Conocer nuestra sombra es la mejor manera de conocernos a nosotros mismos.

La sombra, esa parte de nosotros que no vemos, es la que nos maneja.

Es esa parte oscura que no queremos reconocer en nosotros mismos, porque no nos gusta ser así y lo rechazamos.

Y cuanto más la rechazamos, más estamos en sus manos.

Es cuando la miramos de frente cuando pierde su poder. Al verla, la iluminamos y deja de ser un fantasma.

Y ya no le tenemos miedo.

Cuando hacemos tapping mientras la observamos, primero la vemos claramente, y luego la decimos adiós.

Por ejemplo, durante una sesión con tapping podemos ver que en una situación concreta hemos actuado de forma interesada (algo que nunca habíamos querido contemplar), permitiéndonos mirar cara a cara ese aspecto de nosotros que no queremos reconocer.

El golpeteo en los puntos de acupuntura permitirá equilibrar la energía y mirar esa situación desde otro punto de vista.

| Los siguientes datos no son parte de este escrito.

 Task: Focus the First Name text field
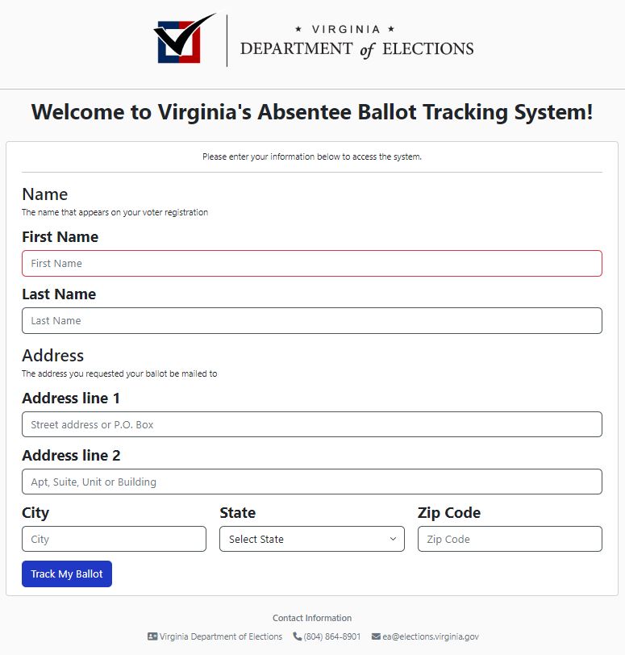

Nos hará comprender nuestro porqué profundo al actuar así, pasando quizá de sentirlo como una actuación interesada (en negativo) a una actuación que nos protegía (en positivo) en ese momento.

Y los más importante, nos permite elegir como queremos actuar en el futuro, porque nuestro sistema energético estará equilibrado en ese aspecto.